For one of the most famous names in world football, it was a long wait for a third continental title. Santos were winners of the third and fourth editions of the Copa Libertadores, back in 1962 and '63, but hadn't managed to add a third continental championship since, until Wednesday night. A 2-1 home win in the second leg of the 1960s throwback final against Penarol - the Uruguayan giants they deposed as champions back in '62 - was enough to lift the trophy after the first leg in Montevideo had finished 0-0 a week earlier.
The long gap was for a simple reason: in terms of fanbase and economy, Santos aren't a big club in Brazil anymore. They could hardly, of course, be described as 'small', but they're not up there with the likes of Flamengo, Sao Paulo, Corinthians et al when it comes to coverage and expectations. This Copa win, their first for 48 years, might finally mean the club can start to step out of one great player's shadow, as well: it was always unfair to refer to that team of the 60s as 'Pele's Santos', but now younger generations of supporters have a triumph all of their own.
The stars this time round are unlikely to stick with the club for as long as Pele did though. The idea of any of them being declared 'unexportable' by the Brazilian government is a peculiar one in today's world, for starters. Already, two look certain to leave. Paulo Henrique Ganso, the tall, slim playmaker who many in Brazil wanted to be taken to last year's World Cup as a replacement for Kaka, will surely be in Europe before long - though it looks like he might move to Corinthians for a year beforehand. Neymar, meanwhile, is the poster boy of the side (in spite of that ridiculous hair), and is bound to be off to Europe soon, if not during the coming transfer window - a possibility that will only increase should he impress in the Copa America, for which he'll be an important figure for Brazil.
One thing no readers who caught any of this year's Libertadores (any of Santos' Brazilian Paulista state championship, or any of his Brazil appearances to date) will have failed to notice is that unfortunately, he dives. A lot. I produce a podcast on Argentine football and, recently, we had a Brazilian guest on to discuss his national team prior to the Copa America. He was a Santos fan, and when we asked what he thought of Neymar, even he said he dived too much. He'll surely realise pretty quickly when he comes across less tolerant refereeing that he can't keep doing so, though.
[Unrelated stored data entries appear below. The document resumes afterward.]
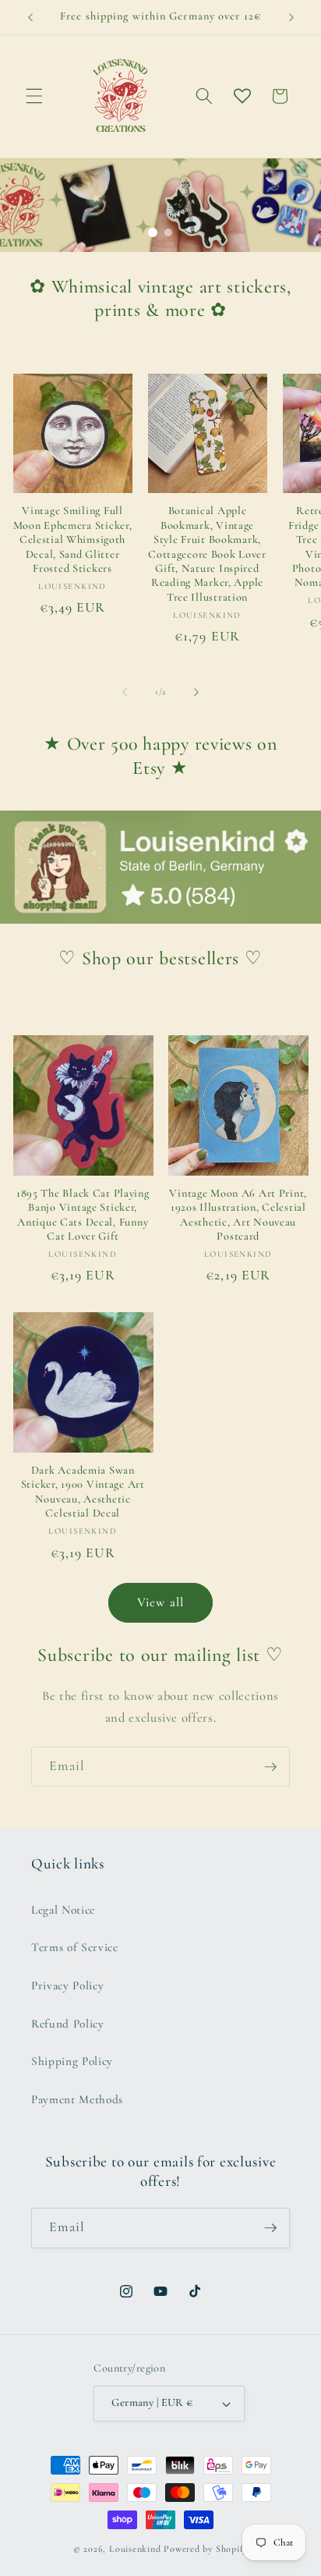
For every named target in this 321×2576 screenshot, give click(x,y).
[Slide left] (125, 692)
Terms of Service (74, 1947)
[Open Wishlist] (242, 96)
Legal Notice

It's undeniable, in spite of the above paragraph, that Neymar's a magnificent talent. He's quick, a good finisher and, at 19, he's only likely to improve in every respect. His insistence that - for the moment at least - he feels Santos is the best place for him to play his football is also a sign that whilst he seems to know full well he's a star attraction, something in his head's in the right place. In that respect there are similarities with Erik Lamela, the River Plate starlet (also 19 years old) who I profiled for ESPNsoccernet a couple of months ago.
As well as Neymar moving on at some point, and Ganso looking destined for Europe, a couple of Santos' other forwards might also be on their way. At first glance that seems odd considering the side only won one match - the final group game - by more than a single goal, but this is a side whose threat, at least, was always there. Maikon Leite, who didn't play a minute of the final, is off to Palmeiras, but a more key figure, Ze Eduardo, has got a move to Genoa in Italy.
Ze Eduardo's move is a little surprising because what he mainly seemed to do during this Copa campaign, with the notable exception of the 3-3 draw with Cerro Porteno in the second leg of the semi-final, was miss some absolute sitters. Neymar might have seemed very individualistic to some viewers, but some of that at least was down to his strike partner looking all at sea. All the same, his previous record as a goalscoring forward/attacking-midfielder is roughly one goal every three games, so perhaps we shouldn't judge him too harshly. Superbly, he's referred to by Santos fans as 'Ze Love'.
Elsewhere in the side, Santos have stuck to at least one great Brazilian tradition in having superb attacking full-backs. That's especially true on the left, where Leo, the former Benfica veteran and now aged 35, has been a major attacking threat. When he's not been able to feature, his understudy Alex Sandro, a Brazilian Under-20 international, has slotted in seamlessly.
With the forwards not always managing to heavily outscore opponents in spite of their undoubted talents, Santos' defence has been a major part of their success as well, of course. 30-year-old centre back pairing Durval and Edu Dracena - the latter formerly of Olympiakos and Fenerbahce - have been uncompromising at the back, although captain Edu has a black mark against his name for a silly red card near the end of the semi-final second leg which saw him miss the first game of the final. One for the future, though, could be goalkeeper Rafael, who's already played upwards of 70 first team games at the age of just 21; Sevilla have been linked.
So Santos are going to have a struggle in the coming months to keep their team together, though the lure of December's Club World Cup might help for six months at least. All the same, they can finally step out of the shadow of Pele, who was delighted to be presenting them with the trophy as (of course) a representative of the competition's sponsors. Santos F.C. have come of age.